Held: No. Petition dismissed.

Ratio:
Section 27 of the Insurance Law:
Sec. 27. Such party a contract of insurance must communicate to the other, in good faith, all
facts within his knowledge which are material to the contract, and which the other has not
the means of ascertaining, and as to which he makes no warranty.
"Concealment exists where the assured had knowledge of a fact material to the risk, and
honesty, good faith, and fair dealing requires that he should communicate it to the assurer,
but he designedly and intentionally withholds the same."
It has also been held "that the concealment must, in the absence of inquiries, be not only
material, but fraudulent, or the fact must have been intentionally withheld."

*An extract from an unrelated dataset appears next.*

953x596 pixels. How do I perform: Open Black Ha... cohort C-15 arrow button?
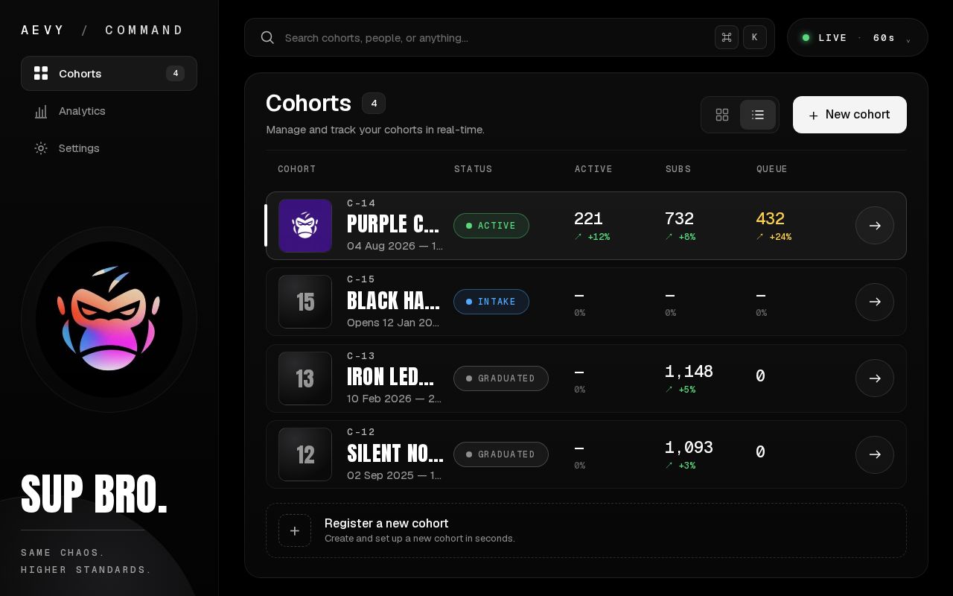click(875, 302)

Fraudulent intent on the part of the insured must be established to entitle the insurer to
rescind the contract. And as correctly observed by the lower court, "misrepresentation as a
defense of the insurer to avoid liability is an 'affirmative' defense. The duty to establish such
a defense by satisfactory and convincing evidence rests upon the defendant. The evidence
before the Court does not clearly and satisfactorily establish that defense."
It bears emphasis that Kwong Nam had informed the appellant's medical examiner of the
tumor. His statement that said tumor was "associated with ulcer of the stomach" should be
construed as an expression made in good faith of his belief as to the nature of his ailment
and operation.
While the information communicated was imperfect, the same was sufficient to have
induced appellant to make further inquiries about the ailment and operation of the insured.

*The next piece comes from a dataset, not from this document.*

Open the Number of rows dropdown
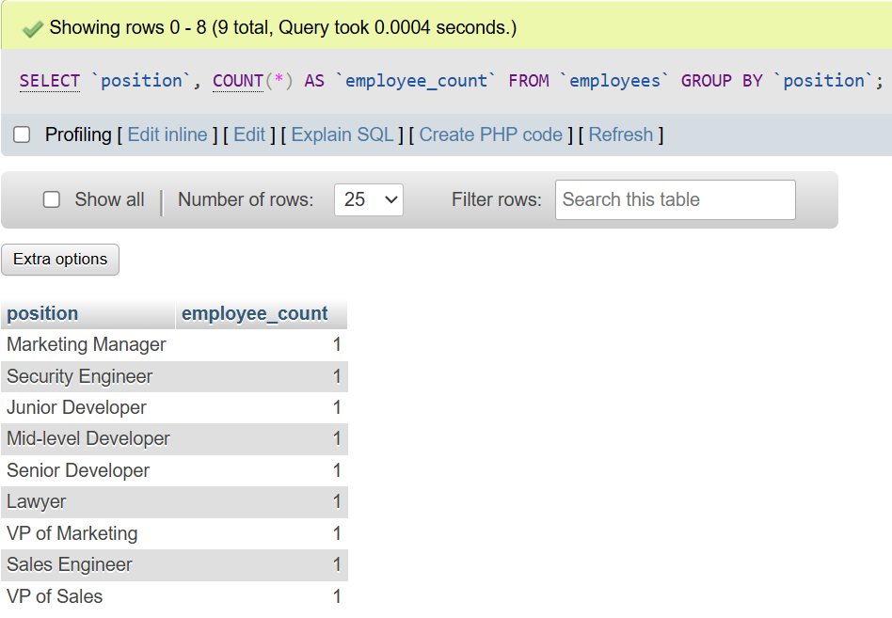The height and width of the screenshot is (618, 892). [x=368, y=199]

Section 32 of Insurance Law:
Section 32. The right to information of material facts maybe waived either by the terms of
insurance or by neglect to make inquiries as to such facts where they are distinctly implied
in other facts of which information is communicated.
Where a question appears to be not answered at all or to be imperfectly answered, and the
insurers issue a policy without any further inquiry, they waive the imperfection of the answer
and render the omission to answer more fully immaterial.
The company or its medical examiner did not make any further inquiries on such matters
from the hospital before acting on the application for insurance. The fact of the matter is that
the defendant was too eager to accept the application and receive the insured's premium. It
would be inequitable now to allow the defendant to avoid liability under the circumstances."